The prevalence of PEW increases as renal function decreases, and its prevalence range from 28% to 54% in ESRD patients receiving maintenance dialysis.16 Sarcopenia prevalence is also negatively correlated with declining renal function.9 Its prevalence in dialysis patients was about 50% two decades ago.17 In addition, the prevalence of frailty, defined as weakness, a slow gait, exhaustion, low tolerance for physical activity, unintentional weight loss, and muscle mass < 10% of that of age- and sex-matched population controls, can reach 30% in incident hemodialysis (HD) patients. This may be due to profound deconditioning, increased vulnerability, and characteristics related to old age as well as altered nutritional status in dialysis patients.18
Reduced exercise capacity and functional decline are important because of their impact on QOL and morbidity.19 Structural and functional changes in the cardiovascular system and skeletal muscles, which determine exercise capacity and VO2max were less than 75% of the predicted values in CKD patients.20 Approximately 71% of HD patients had a decrease in quadriceps force that was less than 2 SDs from the average of normal controls.5
Hand grip strength (HGS) measurement is widely used as a functional test of overall strength as well as an indicator of general health and nutritional status.21,22 HGS has also been studied in dialysis patients; it has been associated with a high prevalence of sarcopenia and malnutrition and strongly associated with mortality.23,24 A meta-analysis proved the global association of HGS with survival in dialysis patients, and a Japanese study also suggested a link between decreased functional status and increased mortality risk.25,26
In this study, we cross-sectionally evaluated the leg muscle strength (LMS) as well as HGS of HD patients and attempted to identify risk factors for the loss of muscle strength.
METHODS
Study design
This study was a cross-sectional study conducted at a single HD center. We screened HGS (opposite the fistula side) and LMS (both sides) (n = 112) by using digital hand and leg dynamometers (T.K.K. 5401 and 5710e/5715, Takei Scientific Instruments Co. Ltd., Niigata, Japan).
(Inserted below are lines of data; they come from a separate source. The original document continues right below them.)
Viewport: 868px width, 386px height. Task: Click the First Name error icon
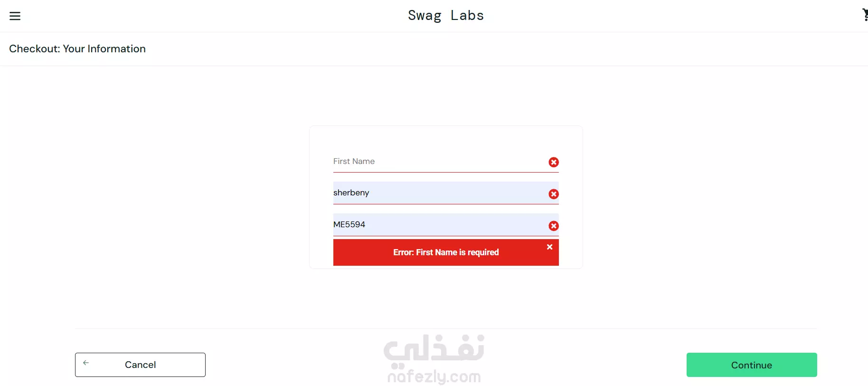(x=554, y=162)
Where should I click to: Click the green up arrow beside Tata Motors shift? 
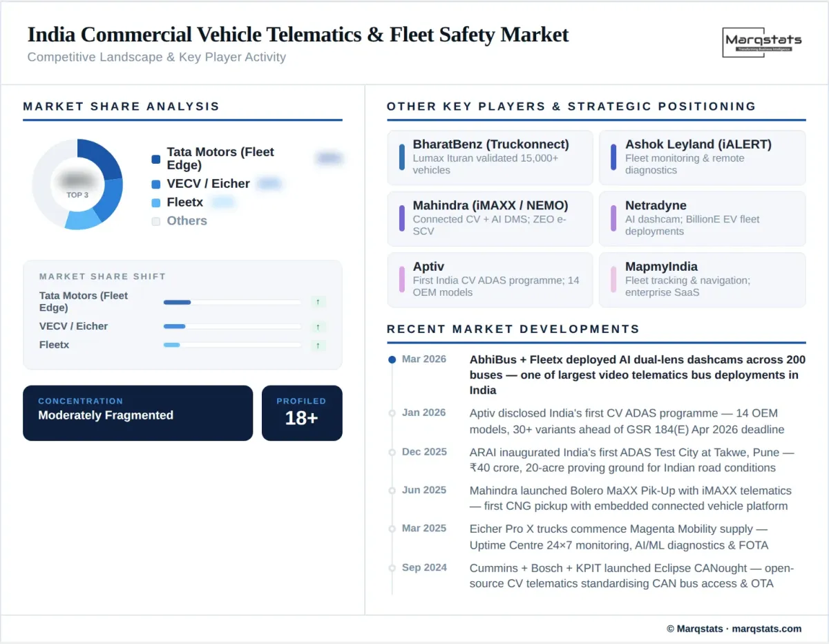coord(318,302)
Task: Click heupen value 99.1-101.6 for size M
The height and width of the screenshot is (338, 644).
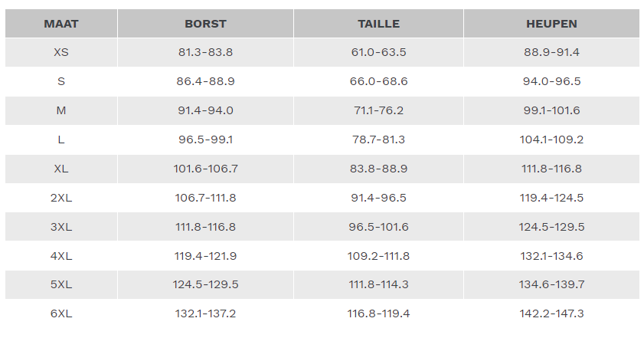Action: coord(551,110)
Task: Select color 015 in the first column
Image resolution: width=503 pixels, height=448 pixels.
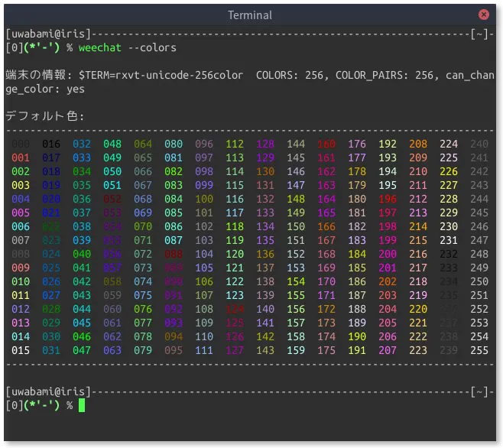Action: pos(21,350)
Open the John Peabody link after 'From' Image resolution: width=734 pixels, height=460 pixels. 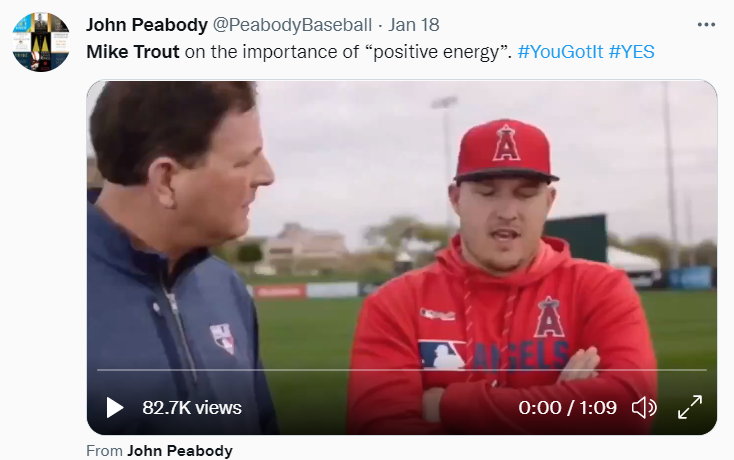(180, 451)
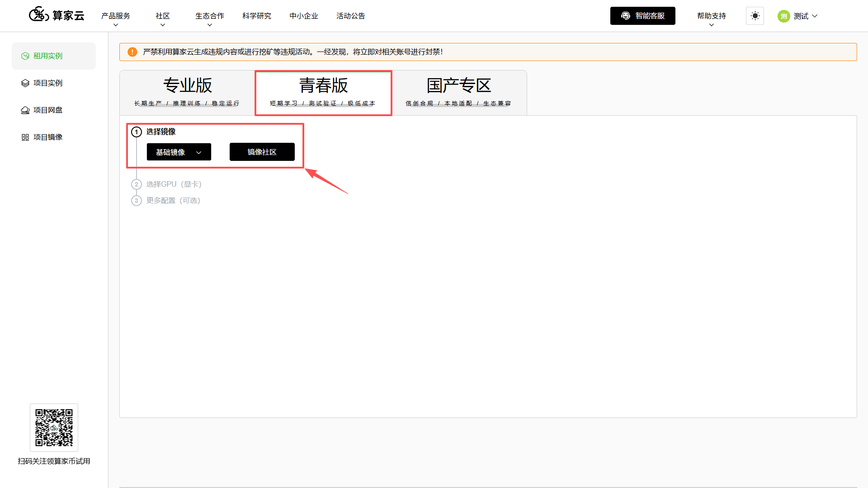The width and height of the screenshot is (868, 488).
Task: Click the orange warning icon in notice banner
Action: pyautogui.click(x=132, y=52)
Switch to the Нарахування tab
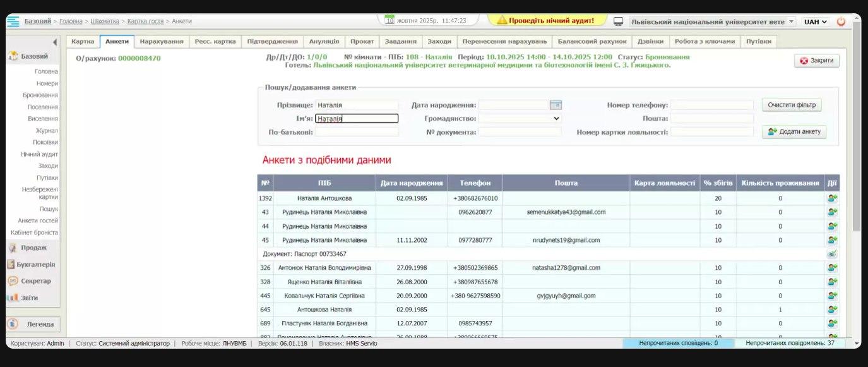The image size is (868, 367). (x=162, y=41)
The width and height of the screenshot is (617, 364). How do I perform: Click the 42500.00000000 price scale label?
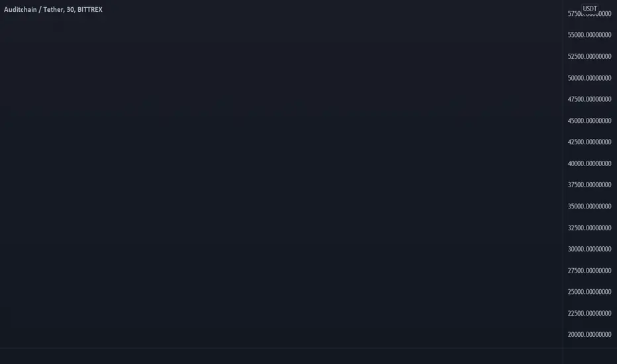click(x=589, y=142)
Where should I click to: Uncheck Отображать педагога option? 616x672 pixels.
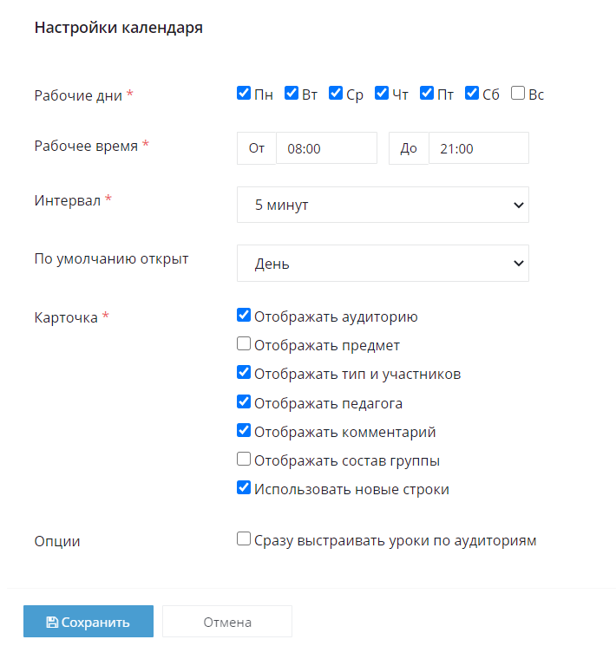pyautogui.click(x=244, y=402)
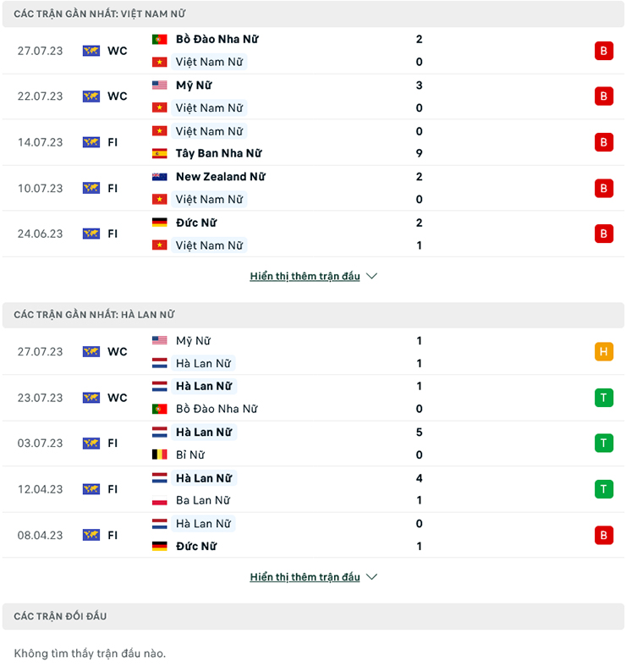Expand more Hà Lan Nữ matches
The height and width of the screenshot is (672, 626).
[x=313, y=577]
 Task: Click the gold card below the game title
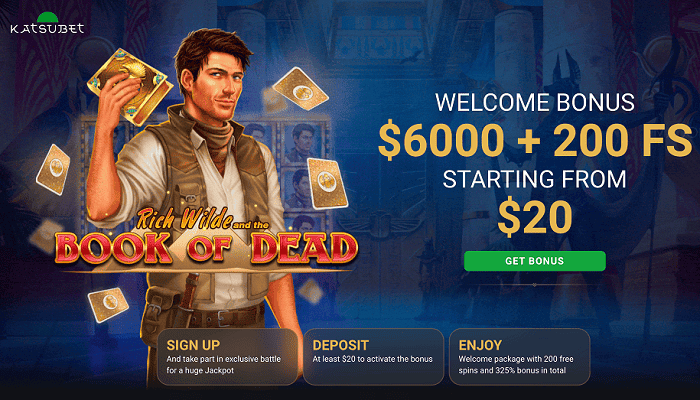pos(108,304)
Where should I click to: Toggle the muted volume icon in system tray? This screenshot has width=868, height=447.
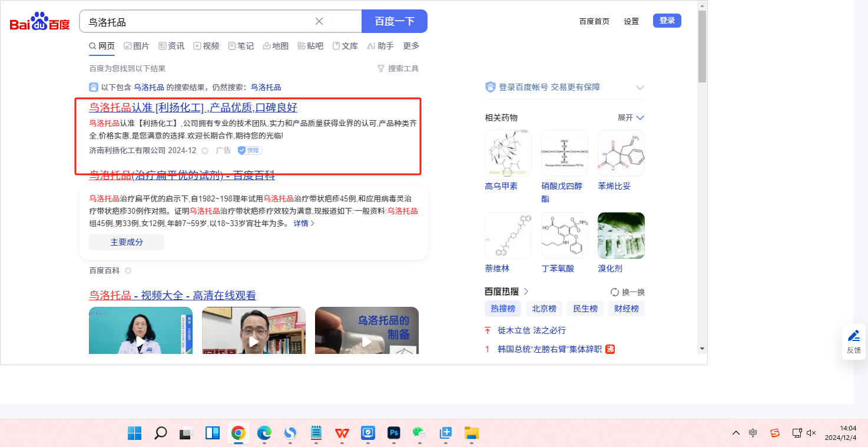[811, 433]
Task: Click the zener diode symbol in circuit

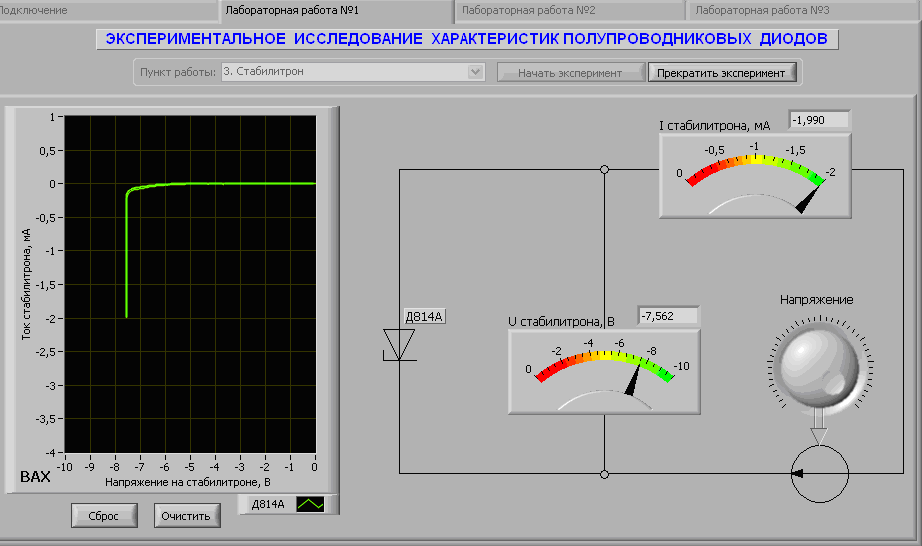Action: click(x=402, y=344)
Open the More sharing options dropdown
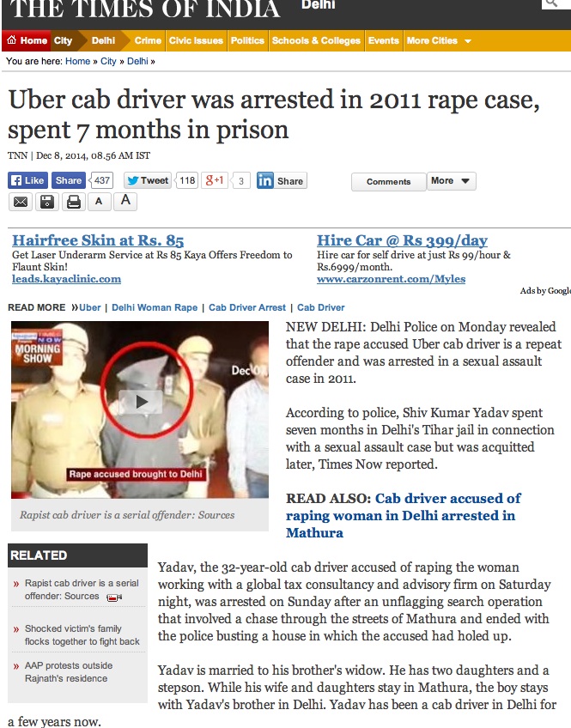This screenshot has width=571, height=728. click(x=452, y=180)
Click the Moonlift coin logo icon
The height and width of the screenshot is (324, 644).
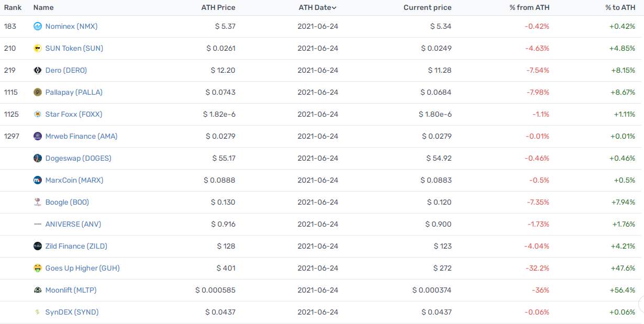point(38,290)
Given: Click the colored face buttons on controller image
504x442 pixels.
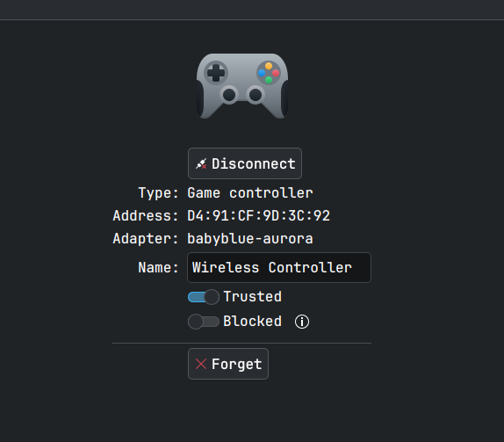Looking at the screenshot, I should click(x=269, y=73).
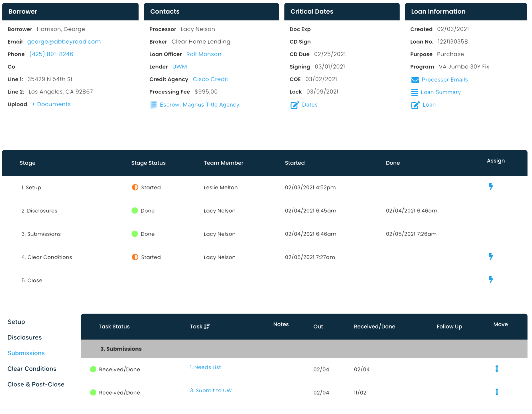The height and width of the screenshot is (414, 532).
Task: Click the Processor Emails envelope icon
Action: pos(415,80)
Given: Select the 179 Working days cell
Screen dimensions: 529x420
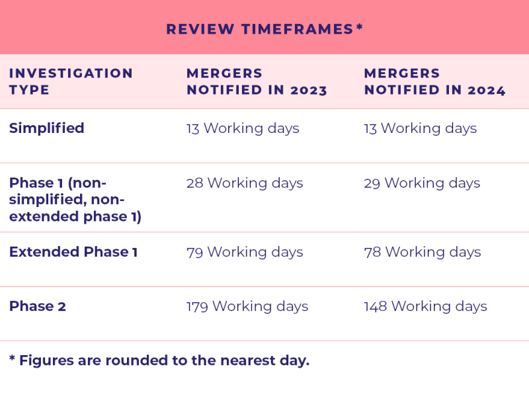Looking at the screenshot, I should pos(247,306).
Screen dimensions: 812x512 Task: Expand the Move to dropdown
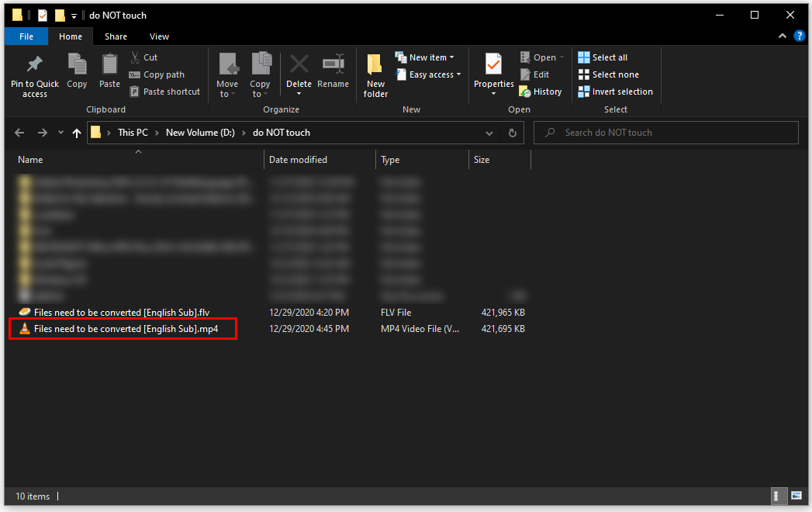tap(227, 74)
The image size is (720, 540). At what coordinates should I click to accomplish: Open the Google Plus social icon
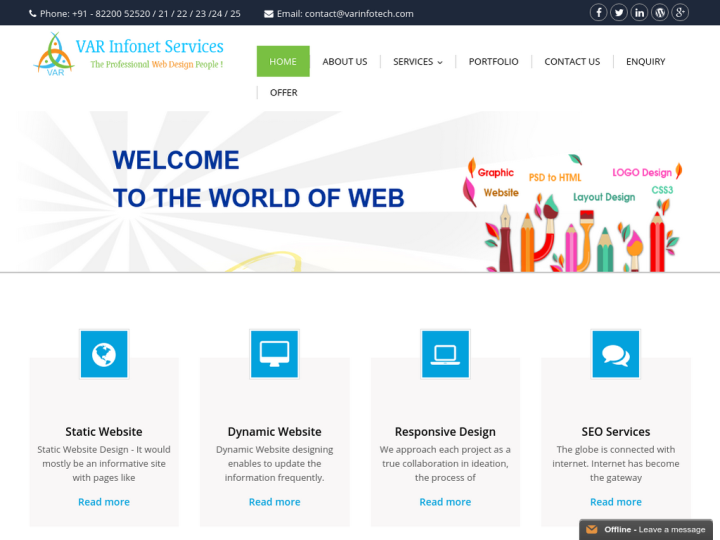coord(681,13)
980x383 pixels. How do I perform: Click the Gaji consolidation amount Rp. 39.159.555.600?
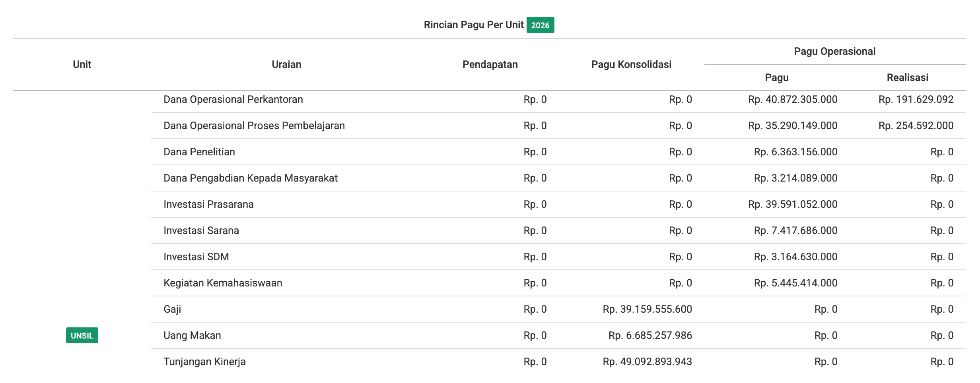click(647, 309)
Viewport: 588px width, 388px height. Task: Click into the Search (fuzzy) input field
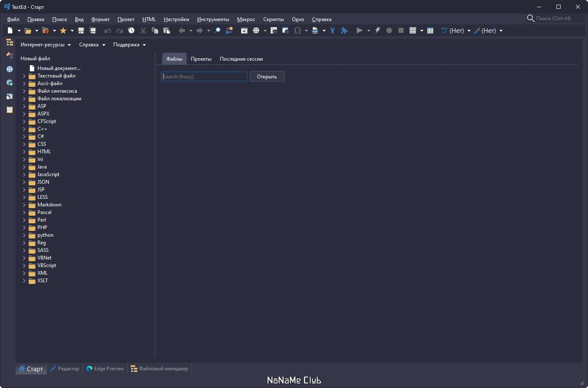pos(204,77)
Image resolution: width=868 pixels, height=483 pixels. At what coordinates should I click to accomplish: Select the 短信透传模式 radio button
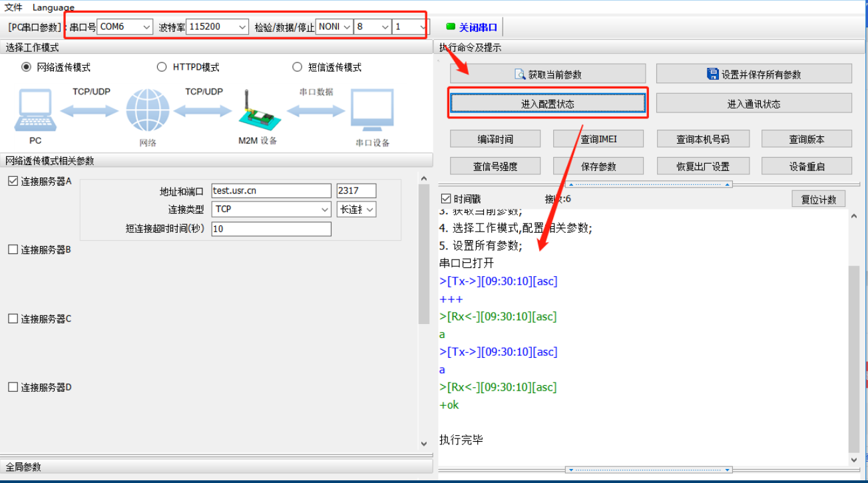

A digital hand dynamometer (T.K.K. 5401) was used to measure the sitting position HGS (opposite the fistula side). Participants were seated, with the shoulder along the body and no rotation, 90 degrees elbow flexion, and neutral flexion. Participants were encouraged to grasp strongly two times at intervals of 1 to 2 minutes, and greater HGS was used in the analysis. A digital leg dynamometer (T.K.K. 5710e/5715) was used to measure the LMS of the knee joint extension muscles (both sides) as directed in the manufacturer's instructions. Participants were seated, with 90 degrees of knee flexion, and measurements were repeated two times at intervals of 1 to 2 minutes, and the greatest LMS was used in the analysis.
We collected data on demographics (age, sex); anthropometrics (height, dry weight); medical histories, including diabetes, hypertension, coronary artery disease, cerebro-cardiovascular disease, peripheral artery occlusive disease/interventions, malignancies, and chronic liver diseases; cause of ESRD, and HD vintage. We also collected biochemical data, including Kt/V, hemoglobin, blood urea nitrogen (BUN)/serum creatinine, calcium/phosphorus, total CO2, highly sensitive C-reactive protein (hs-CRP), intact parathyroid hormone (PTH), and iron/total iron-binding capacity (TIBC).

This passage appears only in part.